▶ _Written task_:
Format the rows below as a Markdown table with two columns, Number and Line, giving each nonblank line its own numbered entry. Leave out blank lines and the pictures.
>> Start Information given
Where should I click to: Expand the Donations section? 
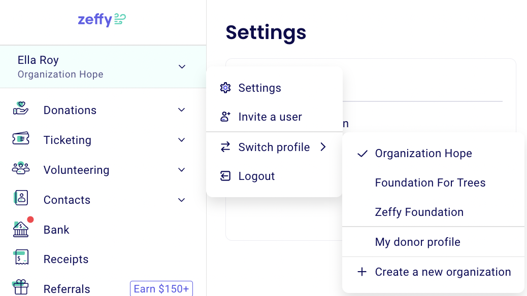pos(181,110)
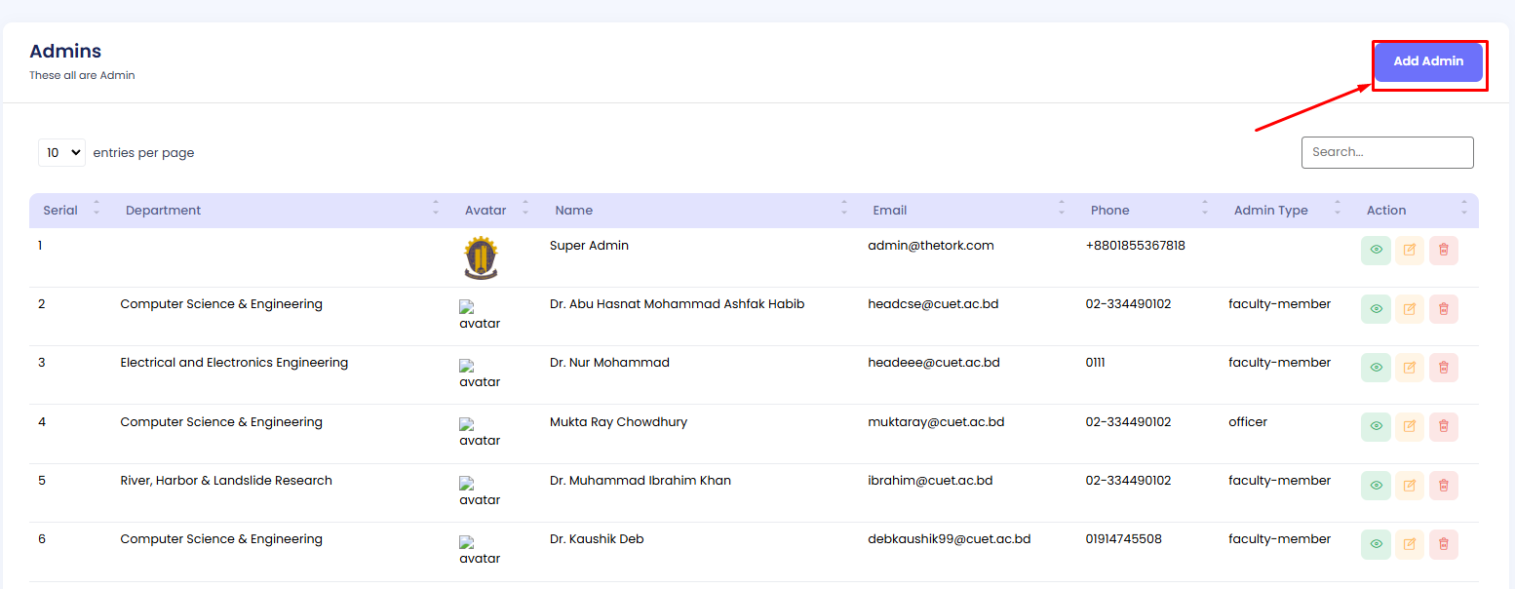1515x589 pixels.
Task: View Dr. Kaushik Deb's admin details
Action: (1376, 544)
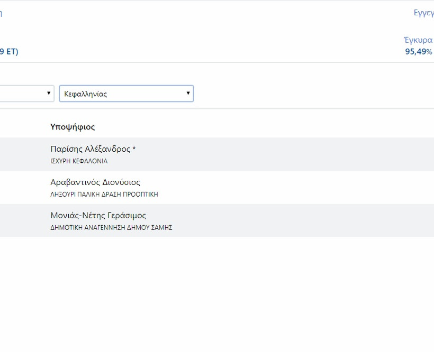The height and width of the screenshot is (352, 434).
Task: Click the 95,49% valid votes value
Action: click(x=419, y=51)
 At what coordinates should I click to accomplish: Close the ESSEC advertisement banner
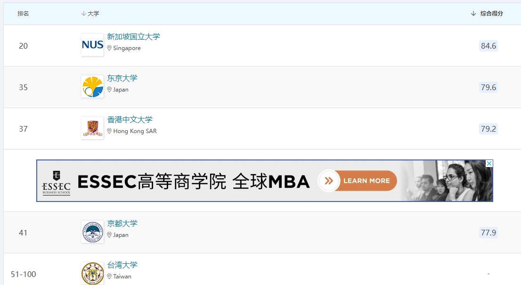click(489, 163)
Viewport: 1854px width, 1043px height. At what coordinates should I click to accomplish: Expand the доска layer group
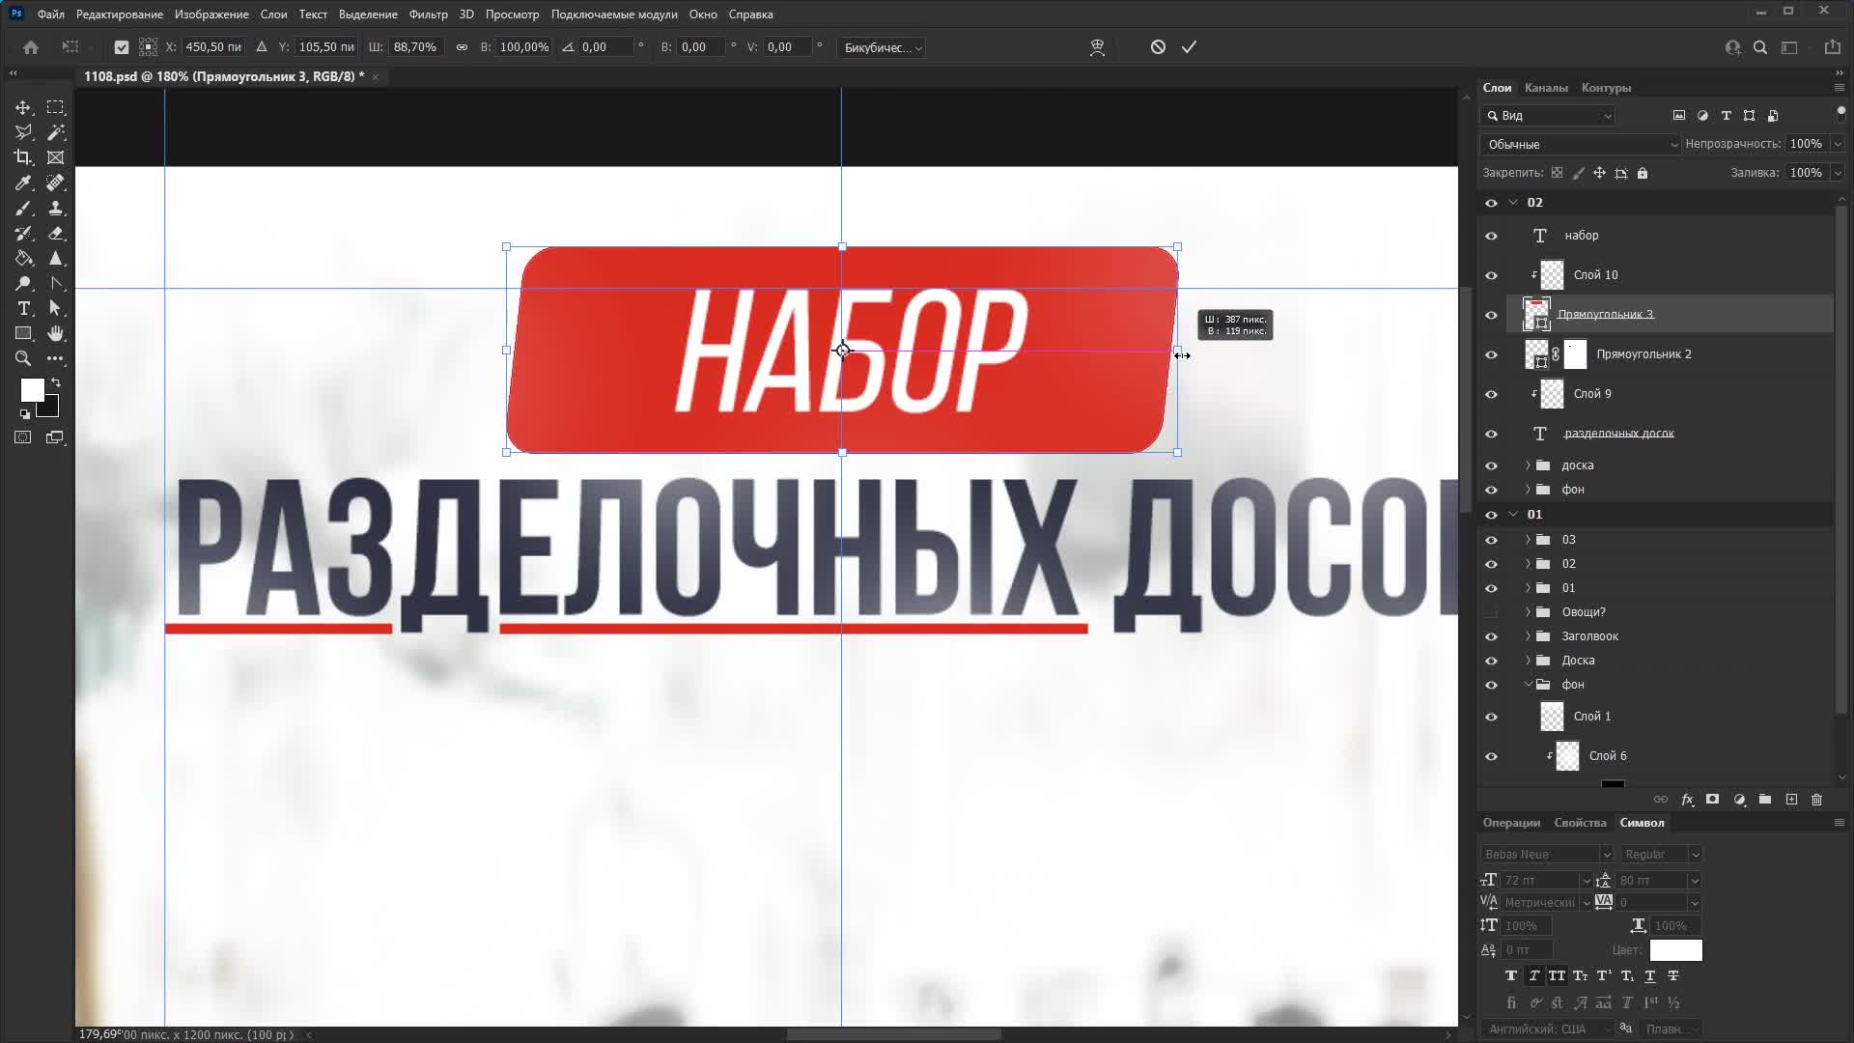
>> End Information given
▶ _Task output_:
| Number | Line |
|---|---|
| 1 | Where should I click to: Expand the Donations section?  |
| 2 | pos(181,110) |
| 3 | 1515x589 pixels. |
| 4 | Task: View Dr. Kaushik Deb's admin details |
| 5 | Action: (1376, 544) |
| 6 | The height and width of the screenshot is (352, 434). |
| 7 | Task: Click the 95,49% valid votes value |
| 8 | Action: click(x=419, y=51) |
| 9 |  At what coordinates should I click to accomplish: Close the ESSEC advertisement banner |
| 10 | click(489, 163) |
| 11 | Viewport: 1854px width, 1043px height. At what coordinates should I click to accomplish: Expand the доска layer group |